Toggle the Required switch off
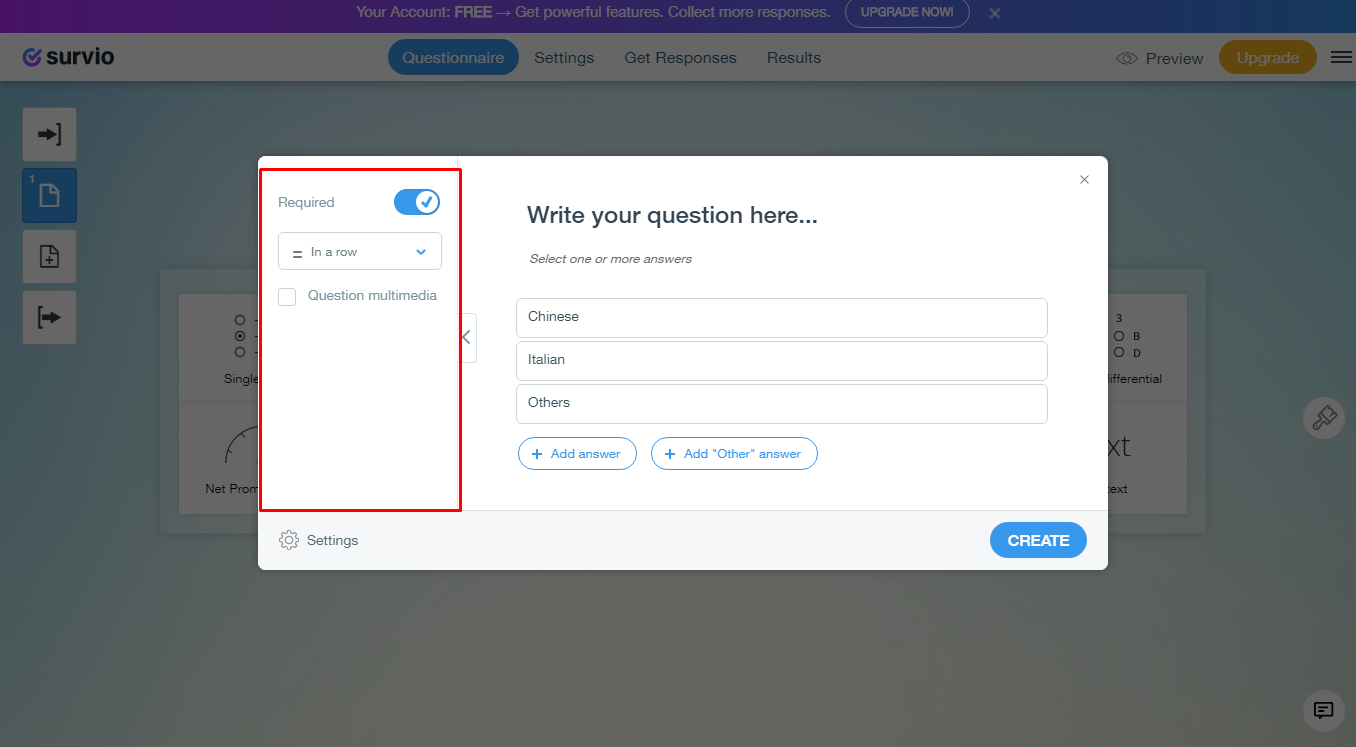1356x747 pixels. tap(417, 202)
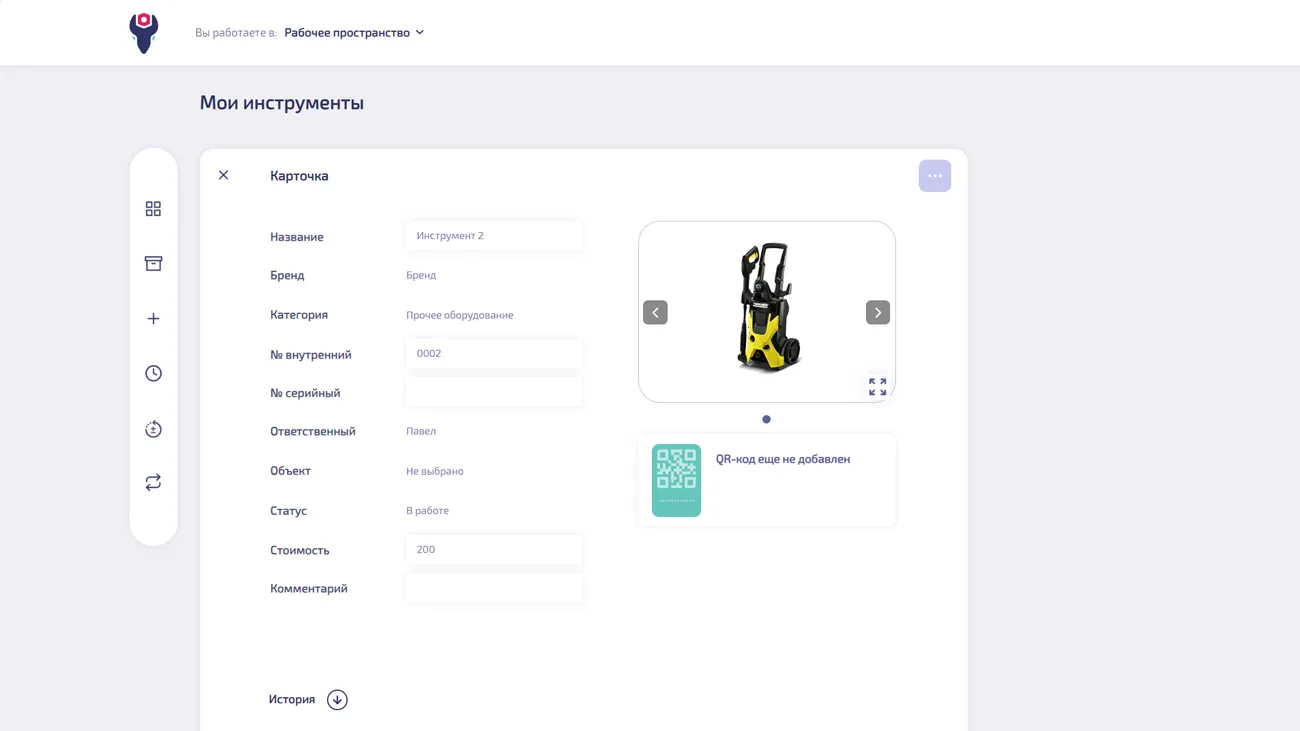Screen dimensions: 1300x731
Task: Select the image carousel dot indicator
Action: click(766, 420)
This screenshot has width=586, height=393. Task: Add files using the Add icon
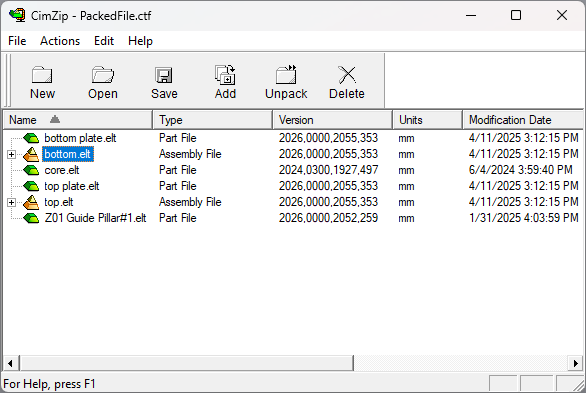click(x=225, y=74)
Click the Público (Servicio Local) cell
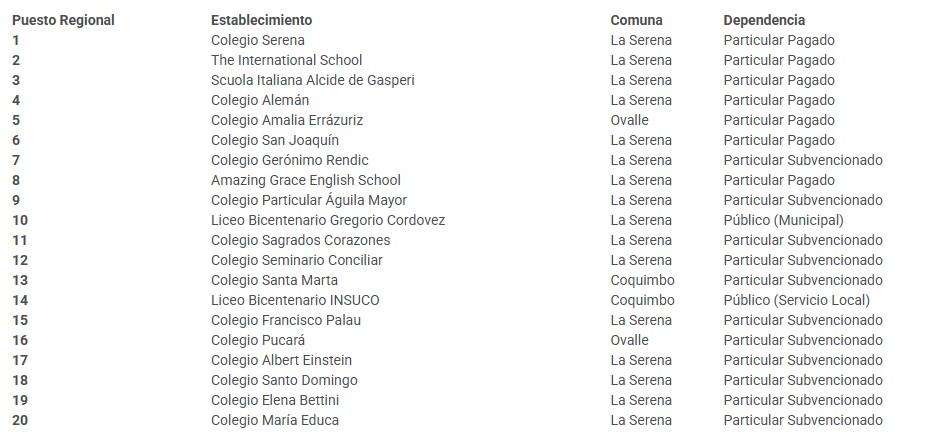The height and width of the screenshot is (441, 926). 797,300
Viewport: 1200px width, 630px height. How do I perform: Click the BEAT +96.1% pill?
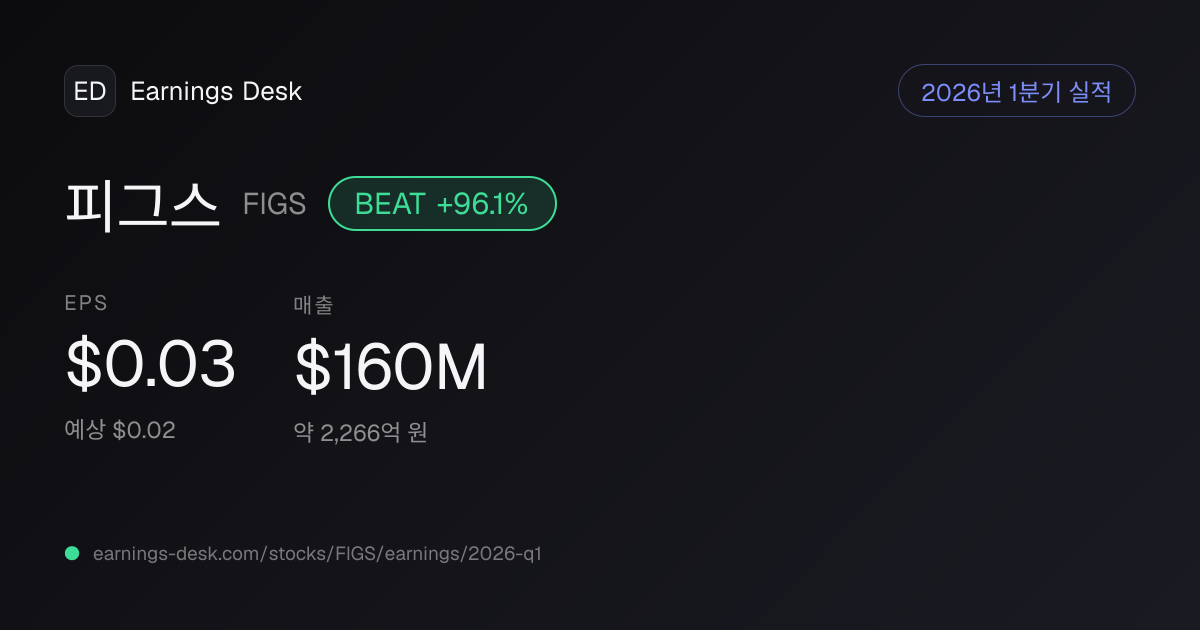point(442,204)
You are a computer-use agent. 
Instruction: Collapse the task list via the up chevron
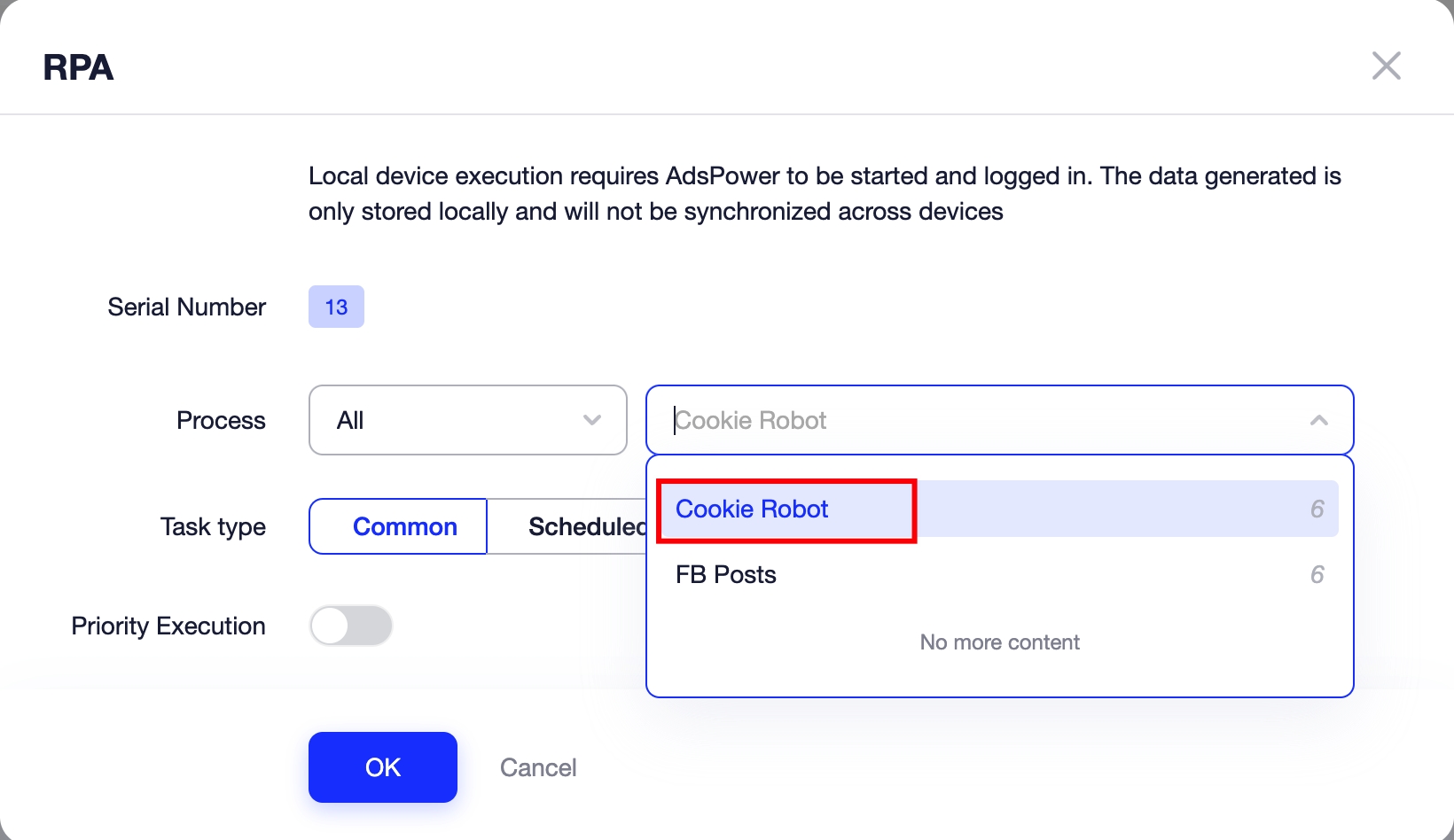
________
» YOUR OBJECTIVE:
Leaving out the pictures, restate the listing above exactly.

» PROBLEM SOLUTION:
Toggle the Required switch off
1356x747 pixels. tap(417, 202)
Screen dimensions: 1300x731
Task: Select the image carousel dot indicator
Action: click(766, 420)
This screenshot has width=586, height=393. Task: Add files using the Add icon
click(x=225, y=74)
Click the Público (Servicio Local) cell
The height and width of the screenshot is (441, 926). 797,300
Viewport: 1200px width, 630px height. How do I perform: Click the BEAT +96.1% pill?
point(442,204)
You are a computer-use agent. 
Instruction: Collapse the task list via the up chevron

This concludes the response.